#### [Activity]
Please transcribe the following passage about a friend's death and a large Irish family, reproducing every word and punctuation mark unchanged.

#### [Text segment]
A friend died last week.  I referred to her as my sister-in-law, even though she was really an in-law once removed.  Her name was Annie Murphy Trout and she was married to my brother Jym’s wife’s brother.  I would have to say that inside my very large family there are definitely smaller cliques that hang together.  I am extremely close to my brother Jym, his wife Mary and Mary’s whole family.  I’ve known them for a long time, I worked with all of them, and we’ve spent many ups and downs together.

I often don’t know how to describe my family to friends… it’s big, it’s Irish, it’s functional.  So many of my acquaintances and friends have the typical ‘dysfunctional family’… or so they think.   Don’t get me wrong, some people come from TRULY fucked up backgrounds and I don’t attempt to take that from them; they seem to wear it like a red badge of courage.

#### [Data excerpt]
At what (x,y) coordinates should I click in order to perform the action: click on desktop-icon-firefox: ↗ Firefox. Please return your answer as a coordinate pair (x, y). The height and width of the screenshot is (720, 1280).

#### [Problem solution]
A friend died last week.  I referred to her as my sister-in-law, even though she was really an in-law once removed.  Her name was Annie Murphy Trout and she was married to my brother Jym’s wife’s brother.  I would have to say that inside my very large family there are definitely smaller cliques that hang together.  I am extremely close to my brother Jym, his wife Mary and Mary’s whole family.  I’ve known them for a long time, I worked with all of them, and we’ve spent many ups and downs together.

I often don’t know how to describe my family to friends… it’s big, it’s Irish, it’s functional.  So many of my acquaintances and friends have the typical ‘dysfunctional family’… or so they think.   Don’t get me wrong, some people come from TRULY fucked up backgrounds and I don’t attempt to take that from them; they seem to wear it like a red badge of courage.